In one of his last assignments as an FBI agent, Bob Hamer went undercover to investigate NAMBLA (North American Man/Boy Love Assoc.). He wrote a book about the experience, The Last Undercover, which I highly recommend. Bob has a piece posted at Big Hollywood today about some of the lessons he learned from that experience. Since his infiltration of NAMBLA he has made it his mission to alert the public to the danger child predators pose in every community across the country.

During my membership I corresponded with approximately 165 members and met face-to-face with about three dozen. The membership ran the socio-economic gamut. I met men with advanced degrees and those who were high school dropouts; Mensa members and the barely literate; married and single; wealthy and destitute. What they all shared was a need and desire to be around like-minded men seeking to legitimize their sexual attraction to boys.

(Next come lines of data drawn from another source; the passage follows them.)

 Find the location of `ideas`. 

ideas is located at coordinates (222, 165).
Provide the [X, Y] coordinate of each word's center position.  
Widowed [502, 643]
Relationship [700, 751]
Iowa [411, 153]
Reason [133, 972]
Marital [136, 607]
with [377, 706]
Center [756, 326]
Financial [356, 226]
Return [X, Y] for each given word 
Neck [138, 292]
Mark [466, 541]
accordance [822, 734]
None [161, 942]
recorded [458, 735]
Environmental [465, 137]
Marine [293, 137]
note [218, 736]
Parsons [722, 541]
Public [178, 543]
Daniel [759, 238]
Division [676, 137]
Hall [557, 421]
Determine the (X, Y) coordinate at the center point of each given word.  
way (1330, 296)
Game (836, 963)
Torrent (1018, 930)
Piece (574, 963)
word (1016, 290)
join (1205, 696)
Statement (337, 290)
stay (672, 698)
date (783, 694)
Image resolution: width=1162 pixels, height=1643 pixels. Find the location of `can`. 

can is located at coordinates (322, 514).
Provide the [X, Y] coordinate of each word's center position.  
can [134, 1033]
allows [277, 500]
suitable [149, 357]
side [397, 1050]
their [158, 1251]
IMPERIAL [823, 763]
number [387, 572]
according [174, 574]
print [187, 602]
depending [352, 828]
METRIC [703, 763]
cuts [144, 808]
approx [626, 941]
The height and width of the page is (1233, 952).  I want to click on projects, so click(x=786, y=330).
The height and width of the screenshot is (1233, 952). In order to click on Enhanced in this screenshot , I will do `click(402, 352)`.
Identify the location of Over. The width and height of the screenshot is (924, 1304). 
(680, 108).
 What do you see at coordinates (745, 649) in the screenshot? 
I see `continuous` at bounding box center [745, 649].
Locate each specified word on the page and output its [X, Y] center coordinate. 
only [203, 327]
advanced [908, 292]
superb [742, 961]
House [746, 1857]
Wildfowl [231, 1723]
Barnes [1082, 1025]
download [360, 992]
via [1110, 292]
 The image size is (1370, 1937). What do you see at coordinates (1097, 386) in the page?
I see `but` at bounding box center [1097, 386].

I never met Charles Jaynes, the NAMBLA member convicted of the brutal murder of Jeffrey Curley and now serving a life sentence. He was the exception. All of the men with whom I dealt were “persuasion predators.” They didn’t sneak into homes in the dead of night and abduct sleeping boys from their beds. Their tactics were much more subtle. One member, a former special education teacher, who as a result of our investigation was sentenced to thirty years, admitted to molesting sixty to seventy boys and “grooming” another 200. Like most members, he cherished the opportunity to develop a relationship with a boy, attempting to legitimize that relationship by calling it “boy love” or “intergenerational sex” or “Greek love.” In my discussions and correspondence with these members one thing stood out: They targeted the lonely, the emotionally empty, the hurting boy. Those boys seeking affirmation and attention from a father-figure were especially vulnerable. Grooming was like a courting process. It might begin with a look, then a compliment, a conversation lavishing praise and establishing a common connection, and finally a trust.

I am often asked how we can protect our children. There is no magic formula for identifying a molester. There may be clues, but they are not foolproof. We cannot prove a negative. We can prove a person is a child molester. We cannot prove he is not. But Ann, let me expand on what you have said. I know you have been attacked for your chapter on single mothers and of course, there are exceptions to most rules, but single moms (and married moms and dads) let me give one piece of advice that Ann didn’t render. Based upon my three year affiliation with these child molesters, I observed one thing: Not one boy who came from a home with a strong, loving father figure was successfully targeted by a persuasion predator.